TASK INPUT
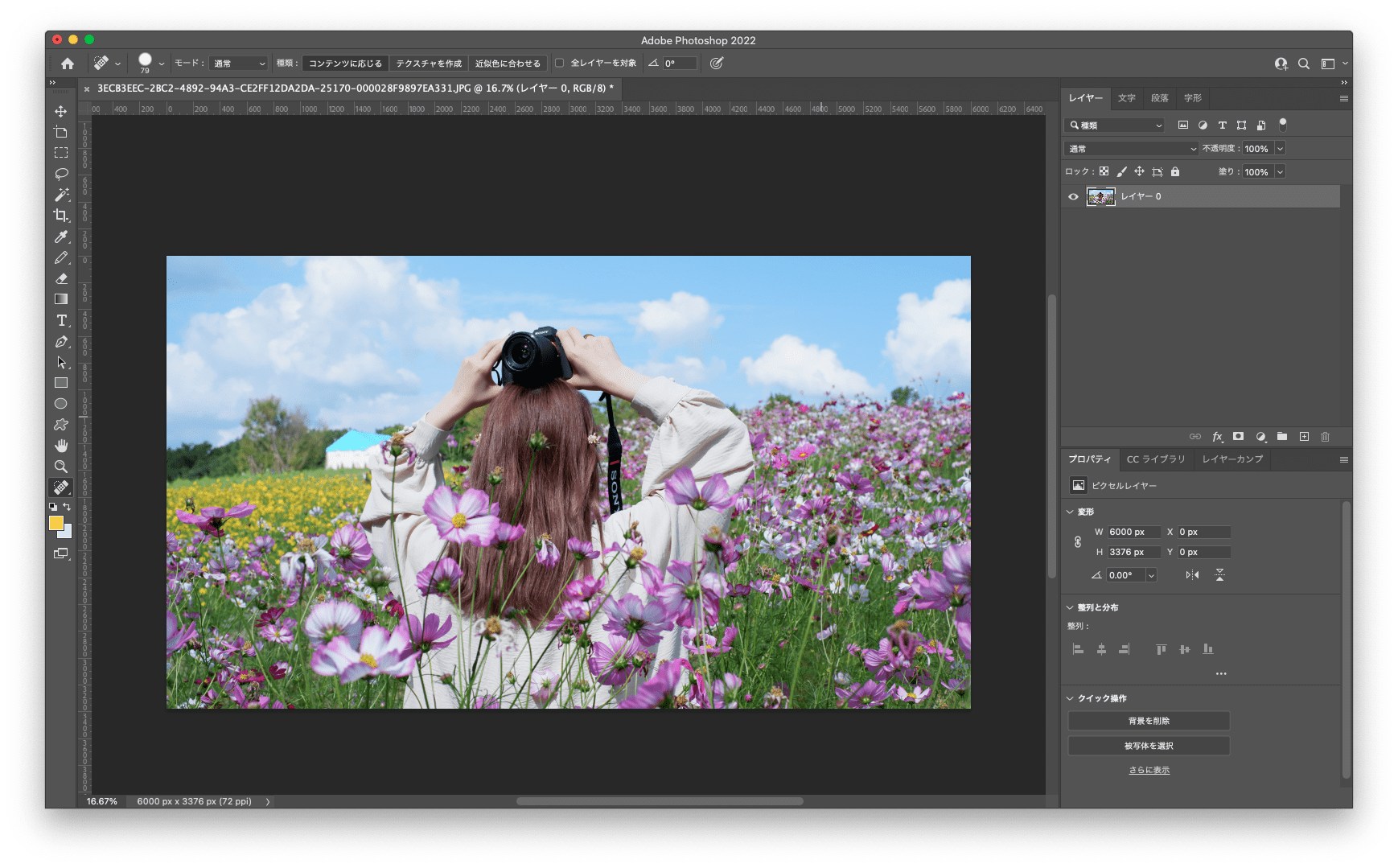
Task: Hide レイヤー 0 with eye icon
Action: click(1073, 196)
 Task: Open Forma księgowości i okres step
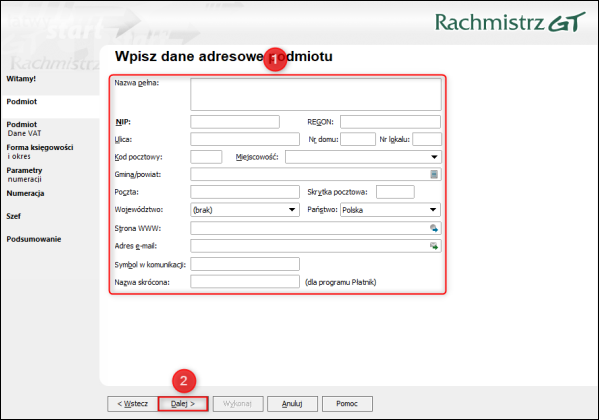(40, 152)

---

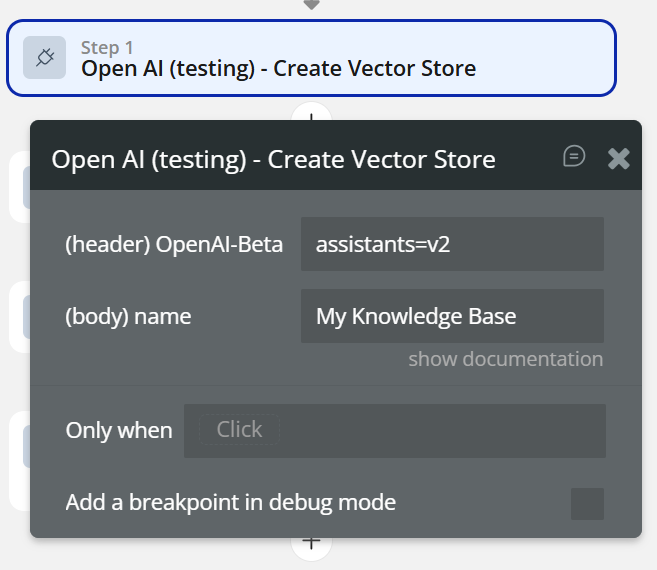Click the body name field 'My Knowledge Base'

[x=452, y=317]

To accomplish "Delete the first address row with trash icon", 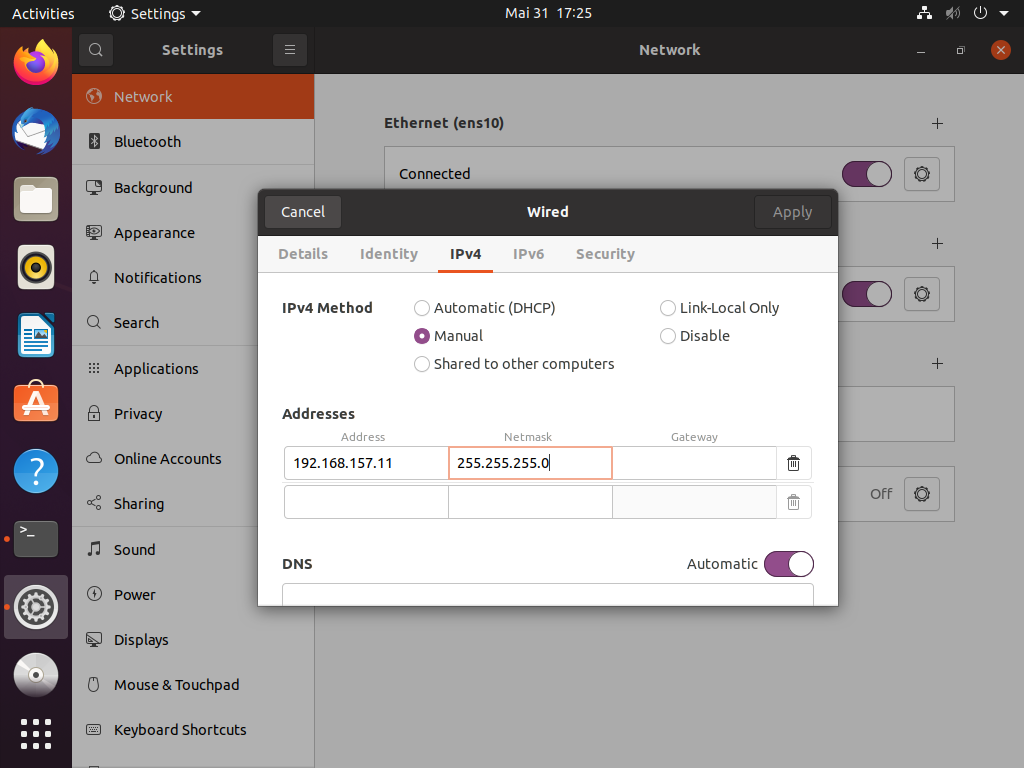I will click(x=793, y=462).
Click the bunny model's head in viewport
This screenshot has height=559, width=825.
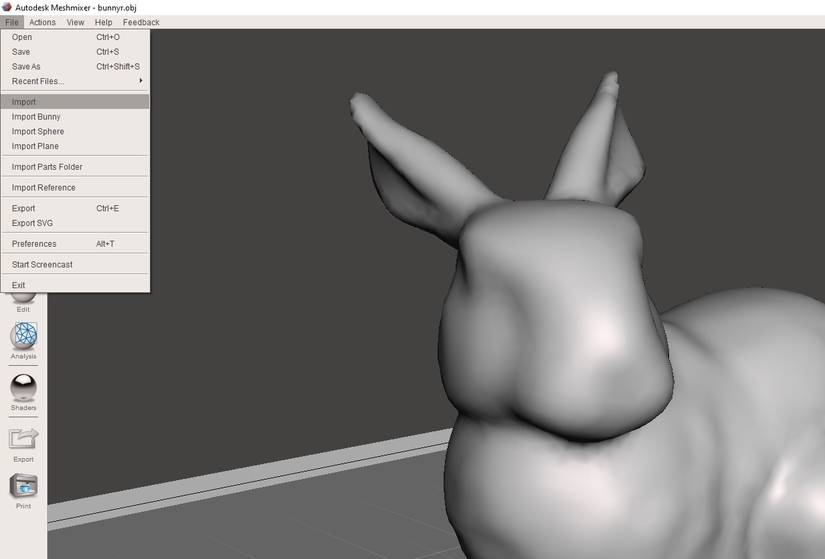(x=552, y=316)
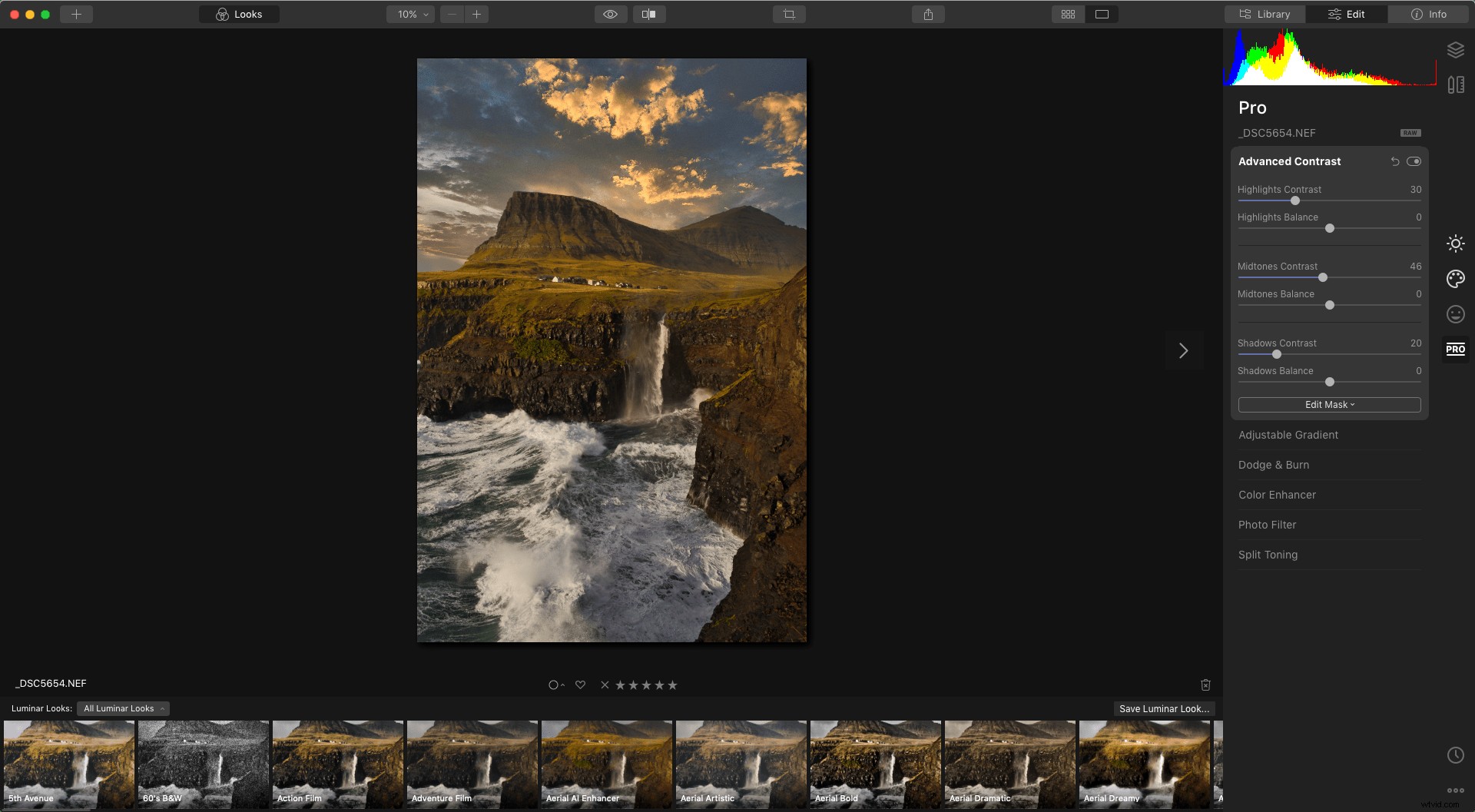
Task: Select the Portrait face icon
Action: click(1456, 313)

SET TASK
Transcribe everything from the line containing "Click the bunny model's head in viewport" down to the line containing "Action: click(1456, 313)", omitting the pictures.

RESULT FOR THIS EXERCISE
Click the bunny model's head in viewport
This screenshot has height=559, width=825.
(x=552, y=316)
Task: Select the Portrait face icon
Action: click(1456, 313)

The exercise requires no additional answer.